:: Work instructions ::
Work out how many lines in the data below contain "computer", and state that count with nothing added.

BEGIN

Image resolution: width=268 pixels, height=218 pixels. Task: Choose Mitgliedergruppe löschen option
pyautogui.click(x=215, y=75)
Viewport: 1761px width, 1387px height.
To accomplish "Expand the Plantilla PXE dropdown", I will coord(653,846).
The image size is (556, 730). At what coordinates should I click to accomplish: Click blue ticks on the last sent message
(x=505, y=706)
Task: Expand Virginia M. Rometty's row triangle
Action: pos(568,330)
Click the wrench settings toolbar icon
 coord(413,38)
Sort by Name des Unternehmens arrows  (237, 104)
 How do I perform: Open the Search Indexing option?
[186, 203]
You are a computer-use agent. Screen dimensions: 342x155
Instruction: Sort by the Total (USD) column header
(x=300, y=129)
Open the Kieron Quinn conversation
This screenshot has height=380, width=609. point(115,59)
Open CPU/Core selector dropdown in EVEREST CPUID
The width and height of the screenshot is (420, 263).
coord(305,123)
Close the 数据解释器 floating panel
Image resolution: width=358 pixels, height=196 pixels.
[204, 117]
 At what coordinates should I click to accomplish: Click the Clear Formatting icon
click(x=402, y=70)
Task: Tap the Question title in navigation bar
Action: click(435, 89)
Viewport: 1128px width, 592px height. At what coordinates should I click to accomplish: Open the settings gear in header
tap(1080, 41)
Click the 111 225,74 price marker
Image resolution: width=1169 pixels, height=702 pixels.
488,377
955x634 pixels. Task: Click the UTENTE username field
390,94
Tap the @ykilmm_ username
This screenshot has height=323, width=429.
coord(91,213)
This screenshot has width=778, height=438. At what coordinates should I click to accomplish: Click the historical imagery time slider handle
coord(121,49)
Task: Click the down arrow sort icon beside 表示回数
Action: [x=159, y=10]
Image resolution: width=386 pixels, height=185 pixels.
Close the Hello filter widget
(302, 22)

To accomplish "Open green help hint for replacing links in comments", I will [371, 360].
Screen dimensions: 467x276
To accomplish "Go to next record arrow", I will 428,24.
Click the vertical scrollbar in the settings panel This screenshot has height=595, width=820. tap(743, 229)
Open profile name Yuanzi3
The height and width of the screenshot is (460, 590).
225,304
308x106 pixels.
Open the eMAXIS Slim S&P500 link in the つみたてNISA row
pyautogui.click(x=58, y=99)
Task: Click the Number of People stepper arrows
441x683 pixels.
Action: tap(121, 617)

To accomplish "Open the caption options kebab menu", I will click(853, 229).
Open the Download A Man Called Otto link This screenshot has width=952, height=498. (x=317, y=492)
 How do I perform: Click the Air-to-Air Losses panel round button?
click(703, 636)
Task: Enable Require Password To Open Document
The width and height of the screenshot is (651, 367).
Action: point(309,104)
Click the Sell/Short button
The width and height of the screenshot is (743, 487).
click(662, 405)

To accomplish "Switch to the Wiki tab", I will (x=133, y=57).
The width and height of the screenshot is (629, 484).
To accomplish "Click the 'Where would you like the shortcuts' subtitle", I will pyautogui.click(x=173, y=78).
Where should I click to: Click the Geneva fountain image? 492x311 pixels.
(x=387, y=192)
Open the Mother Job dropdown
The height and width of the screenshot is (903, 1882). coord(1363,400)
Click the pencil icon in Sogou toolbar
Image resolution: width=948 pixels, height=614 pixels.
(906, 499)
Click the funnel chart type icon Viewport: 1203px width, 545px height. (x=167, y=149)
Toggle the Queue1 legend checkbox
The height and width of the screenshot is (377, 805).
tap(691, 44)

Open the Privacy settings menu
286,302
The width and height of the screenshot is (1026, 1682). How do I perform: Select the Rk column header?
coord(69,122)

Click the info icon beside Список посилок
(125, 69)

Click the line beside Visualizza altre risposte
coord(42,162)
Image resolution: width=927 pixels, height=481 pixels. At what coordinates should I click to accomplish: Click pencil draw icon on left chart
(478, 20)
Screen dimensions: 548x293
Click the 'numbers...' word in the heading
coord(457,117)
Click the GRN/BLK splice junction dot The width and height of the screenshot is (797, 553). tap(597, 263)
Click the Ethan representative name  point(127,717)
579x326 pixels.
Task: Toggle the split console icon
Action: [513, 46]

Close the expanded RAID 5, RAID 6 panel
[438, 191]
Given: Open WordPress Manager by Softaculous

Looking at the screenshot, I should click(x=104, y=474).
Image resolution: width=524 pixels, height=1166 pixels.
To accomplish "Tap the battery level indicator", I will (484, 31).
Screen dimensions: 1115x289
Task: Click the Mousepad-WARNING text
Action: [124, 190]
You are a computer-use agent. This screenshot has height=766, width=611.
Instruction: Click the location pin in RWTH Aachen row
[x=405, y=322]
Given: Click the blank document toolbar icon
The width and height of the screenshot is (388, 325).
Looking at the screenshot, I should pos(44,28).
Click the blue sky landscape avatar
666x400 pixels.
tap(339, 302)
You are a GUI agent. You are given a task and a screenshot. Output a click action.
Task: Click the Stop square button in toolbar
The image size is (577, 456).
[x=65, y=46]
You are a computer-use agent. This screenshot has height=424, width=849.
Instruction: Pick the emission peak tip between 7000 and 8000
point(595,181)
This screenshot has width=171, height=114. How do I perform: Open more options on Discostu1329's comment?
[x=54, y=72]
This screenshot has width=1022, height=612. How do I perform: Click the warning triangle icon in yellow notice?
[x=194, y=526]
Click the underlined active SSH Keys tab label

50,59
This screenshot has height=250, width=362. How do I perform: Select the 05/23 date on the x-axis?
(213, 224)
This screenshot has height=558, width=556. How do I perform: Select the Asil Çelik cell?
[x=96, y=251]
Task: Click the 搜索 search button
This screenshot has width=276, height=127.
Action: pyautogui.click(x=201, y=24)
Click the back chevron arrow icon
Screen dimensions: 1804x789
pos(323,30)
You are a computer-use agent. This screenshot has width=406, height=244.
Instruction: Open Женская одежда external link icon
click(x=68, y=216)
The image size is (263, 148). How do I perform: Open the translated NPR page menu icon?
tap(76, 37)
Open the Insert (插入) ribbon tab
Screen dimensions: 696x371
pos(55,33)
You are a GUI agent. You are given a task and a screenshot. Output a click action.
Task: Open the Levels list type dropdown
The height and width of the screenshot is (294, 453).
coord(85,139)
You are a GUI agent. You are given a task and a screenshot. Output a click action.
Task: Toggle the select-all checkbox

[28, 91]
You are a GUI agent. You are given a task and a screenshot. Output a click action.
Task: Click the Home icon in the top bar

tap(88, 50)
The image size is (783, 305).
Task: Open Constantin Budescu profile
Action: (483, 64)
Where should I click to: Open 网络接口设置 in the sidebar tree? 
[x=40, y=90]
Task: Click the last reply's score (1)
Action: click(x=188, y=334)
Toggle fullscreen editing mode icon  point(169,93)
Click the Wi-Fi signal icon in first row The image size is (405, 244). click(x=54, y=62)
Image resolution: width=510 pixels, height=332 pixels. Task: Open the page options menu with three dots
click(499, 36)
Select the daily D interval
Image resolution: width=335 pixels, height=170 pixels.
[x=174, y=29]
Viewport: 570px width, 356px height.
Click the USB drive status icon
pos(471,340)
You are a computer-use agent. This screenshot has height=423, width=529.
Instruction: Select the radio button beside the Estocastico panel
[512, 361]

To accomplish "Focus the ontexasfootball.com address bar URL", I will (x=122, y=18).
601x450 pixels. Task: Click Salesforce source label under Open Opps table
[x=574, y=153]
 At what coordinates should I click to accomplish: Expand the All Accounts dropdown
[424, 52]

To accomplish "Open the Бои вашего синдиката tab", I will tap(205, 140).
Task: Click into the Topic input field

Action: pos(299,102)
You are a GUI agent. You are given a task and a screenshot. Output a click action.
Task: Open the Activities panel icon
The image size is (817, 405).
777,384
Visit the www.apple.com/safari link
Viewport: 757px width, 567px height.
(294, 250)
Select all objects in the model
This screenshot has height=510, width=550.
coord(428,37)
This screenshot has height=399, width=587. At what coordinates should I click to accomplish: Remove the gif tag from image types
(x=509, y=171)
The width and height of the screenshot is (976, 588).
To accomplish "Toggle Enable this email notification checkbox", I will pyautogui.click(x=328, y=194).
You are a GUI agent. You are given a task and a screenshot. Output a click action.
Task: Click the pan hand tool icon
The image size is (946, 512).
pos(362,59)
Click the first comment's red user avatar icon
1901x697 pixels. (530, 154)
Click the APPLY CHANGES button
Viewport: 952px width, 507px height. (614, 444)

END

:: Answer space ::
5